Introduction / History
The Gorontalo live in the northern part of Sulawesi island between the provinces of Central Sulawesi and North Sulawesi with the Sulawesi Sea to the north and the Tomini Bay to the south. In the year 2000, Gorontalo officially gained provincial status when North Sulawesi province was divided in two. This new province has two regencies: Gorontalo and Bualemo. The area is composed of extensive coastlines, rugged mountains and a large central valley with beautiful Lake Limboto at its center. The Gorontalo have traditionally lived along the coast and in the fertile lowlands beside rivers and streams. The Gorontalo language is part of a larger linguistic grouping called the Gorontalic family which also includes the Bintauna, Bolango, Buol, Kaidipang, Lolak and Suwawa languages. Gorontalo spoken by 90% of the Gorontalo, with those in the extreme eastern district speaking Suwawa.

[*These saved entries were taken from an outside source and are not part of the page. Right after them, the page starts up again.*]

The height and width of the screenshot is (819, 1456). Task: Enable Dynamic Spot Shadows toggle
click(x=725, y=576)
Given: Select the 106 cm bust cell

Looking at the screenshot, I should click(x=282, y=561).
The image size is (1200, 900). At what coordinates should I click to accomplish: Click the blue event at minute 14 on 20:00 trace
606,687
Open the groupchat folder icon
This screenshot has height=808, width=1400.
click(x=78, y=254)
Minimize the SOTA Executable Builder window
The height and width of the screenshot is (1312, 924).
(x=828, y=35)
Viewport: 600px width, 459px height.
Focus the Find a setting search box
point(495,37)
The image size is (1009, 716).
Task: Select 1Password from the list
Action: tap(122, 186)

What Are Their Lives Like?
The Gorontalo make their living by farming or fishing. An important segment is active in various businesses, from selling used clothing in the marketplace to running national companies. A number are powerful national figures. Locally made crafts include rattan kopiah (a type of Muslim hat), distinctive Kerawang embroidery and woven mats. Handicraft centers are found in the various districts and in the municipality of Gorontalo. Tourists enjoy the view of Lake Limboto from a cluster of three ancient Portuguese forts. The city offers a number of budget hotels. Currently, there are several airlines that serve the newly expanded airport. Gorontalo genealogy is bilateral (traced through both parents). Within the immediate family, children are not allowed to joke with their father, but must act respectfully. This is also true for interaction with older adult relatives. However, relationships are more open with grandmothers and older siblings.
What Are Their Beliefs?
The Gorontalo have been Muslim since the 16th century. They observe Friday prayers with colleagues from work. Many residents also walk to their neighborhood mosque for evening prayers. Each village contains one to three mosques. Fasting is widely observed during the month of Ramadan. Those of higher position or education tend to be more diligent in their religious observances than their poorer village counterparts. Despite being strongly Islamic, many Gorontalo still believe in motolohuta (supernatural creatures) and hulobalangi (mysterious powers) of which they are both fearful and fascinated. Others believe that the graves of people who possessed supernatural power in ancient days are sacred. These graves are scattered about central Gorontalo.
What Are Their Needs?
The Gorontalo leaders are aware of the challenges inherent in organizing and governing a new province. Public works projects such as drainage systems and the opening of new businesses such as restaurants and local print media are an important part of ongoing development. Outside investment is actively sought to create jobs and train local workers. However, most of the Gorontalo are dependent on the government or an associated agency to coordinate the distribution of their crops or products. Population pressure and the monetary crisis have resulted in widespread undernourishment. Illegal logging has opened the way for rampant erosion and infertile slopes.